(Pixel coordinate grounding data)
---+---

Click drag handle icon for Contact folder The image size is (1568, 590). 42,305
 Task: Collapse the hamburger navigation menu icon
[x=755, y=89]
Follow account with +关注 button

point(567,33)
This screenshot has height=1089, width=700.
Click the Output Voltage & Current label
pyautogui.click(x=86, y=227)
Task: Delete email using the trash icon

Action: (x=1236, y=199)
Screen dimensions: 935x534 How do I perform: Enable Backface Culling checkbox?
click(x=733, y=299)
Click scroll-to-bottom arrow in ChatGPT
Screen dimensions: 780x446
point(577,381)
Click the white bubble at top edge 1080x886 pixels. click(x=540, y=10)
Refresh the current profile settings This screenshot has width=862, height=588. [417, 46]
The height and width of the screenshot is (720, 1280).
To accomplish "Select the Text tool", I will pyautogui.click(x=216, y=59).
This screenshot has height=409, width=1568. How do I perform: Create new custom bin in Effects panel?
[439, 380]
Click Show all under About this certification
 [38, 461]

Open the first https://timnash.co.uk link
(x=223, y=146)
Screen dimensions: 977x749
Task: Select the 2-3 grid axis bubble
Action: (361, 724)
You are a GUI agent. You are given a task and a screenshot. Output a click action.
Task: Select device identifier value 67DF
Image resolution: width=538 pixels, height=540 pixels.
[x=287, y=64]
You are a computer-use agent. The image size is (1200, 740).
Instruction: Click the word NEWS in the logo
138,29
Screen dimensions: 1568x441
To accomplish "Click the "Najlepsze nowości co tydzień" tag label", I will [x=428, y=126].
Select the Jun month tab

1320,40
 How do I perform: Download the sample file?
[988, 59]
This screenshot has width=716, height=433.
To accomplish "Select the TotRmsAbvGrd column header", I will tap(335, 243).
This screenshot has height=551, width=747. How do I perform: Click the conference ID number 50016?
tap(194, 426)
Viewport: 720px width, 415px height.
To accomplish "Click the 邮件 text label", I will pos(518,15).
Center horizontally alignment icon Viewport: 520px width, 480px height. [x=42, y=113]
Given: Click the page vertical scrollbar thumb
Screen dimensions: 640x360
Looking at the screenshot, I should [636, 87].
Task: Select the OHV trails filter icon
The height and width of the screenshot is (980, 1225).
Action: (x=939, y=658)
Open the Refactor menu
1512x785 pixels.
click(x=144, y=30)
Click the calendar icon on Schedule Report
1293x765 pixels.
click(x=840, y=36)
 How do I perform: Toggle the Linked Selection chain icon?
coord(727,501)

---+---

WHAT IS NEEDED | Using the data above, repeat every line exactly.

RESPONSE TO THIS EXERCISE |
Click drag handle icon for Contact folder The image size is (1568, 590). 42,305
 Task: Collapse the hamburger navigation menu icon
[x=755, y=89]
Follow account with +关注 button

point(567,33)
This screenshot has height=1089, width=700.
Click the Output Voltage & Current label
pyautogui.click(x=86, y=227)
Task: Delete email using the trash icon

Action: (x=1236, y=199)
Screen dimensions: 935x534 How do I perform: Enable Backface Culling checkbox?
click(x=733, y=299)
Click scroll-to-bottom arrow in ChatGPT
Screen dimensions: 780x446
point(577,381)
Click the white bubble at top edge 1080x886 pixels. click(x=540, y=10)
Refresh the current profile settings This screenshot has width=862, height=588. [417, 46]
The height and width of the screenshot is (720, 1280).
To accomplish "Select the Text tool", I will pyautogui.click(x=216, y=59).
This screenshot has height=409, width=1568. How do I perform: Create new custom bin in Effects panel?
[439, 380]
Click Show all under About this certification
 [38, 461]

Open the first https://timnash.co.uk link
(x=223, y=146)
Screen dimensions: 977x749
Task: Select the 2-3 grid axis bubble
Action: (361, 724)
You are a GUI agent. You are given a task and a screenshot. Output a click action.
Task: Select device identifier value 67DF
Image resolution: width=538 pixels, height=540 pixels.
[x=287, y=64]
You are a computer-use agent. The image size is (1200, 740).
Instruction: Click the word NEWS in the logo
138,29
Screen dimensions: 1568x441
To accomplish "Click the "Najlepsze nowości co tydzień" tag label", I will [x=428, y=126].
Select the Jun month tab

1320,40
 How do I perform: Download the sample file?
[988, 59]
This screenshot has width=716, height=433.
To accomplish "Select the TotRmsAbvGrd column header", I will tap(335, 243).
This screenshot has height=551, width=747. How do I perform: Click the conference ID number 50016?
tap(194, 426)
Viewport: 720px width, 415px height.
To accomplish "Click the 邮件 text label", I will pos(518,15).
Center horizontally alignment icon Viewport: 520px width, 480px height. [x=42, y=113]
Given: Click the page vertical scrollbar thumb
Screen dimensions: 640x360
Looking at the screenshot, I should [636, 87].
Task: Select the OHV trails filter icon
The height and width of the screenshot is (980, 1225).
Action: (x=939, y=658)
Open the Refactor menu
1512x785 pixels.
click(x=144, y=30)
Click the calendar icon on Schedule Report
1293x765 pixels.
click(x=840, y=36)
 How do I perform: Toggle the Linked Selection chain icon?
coord(727,501)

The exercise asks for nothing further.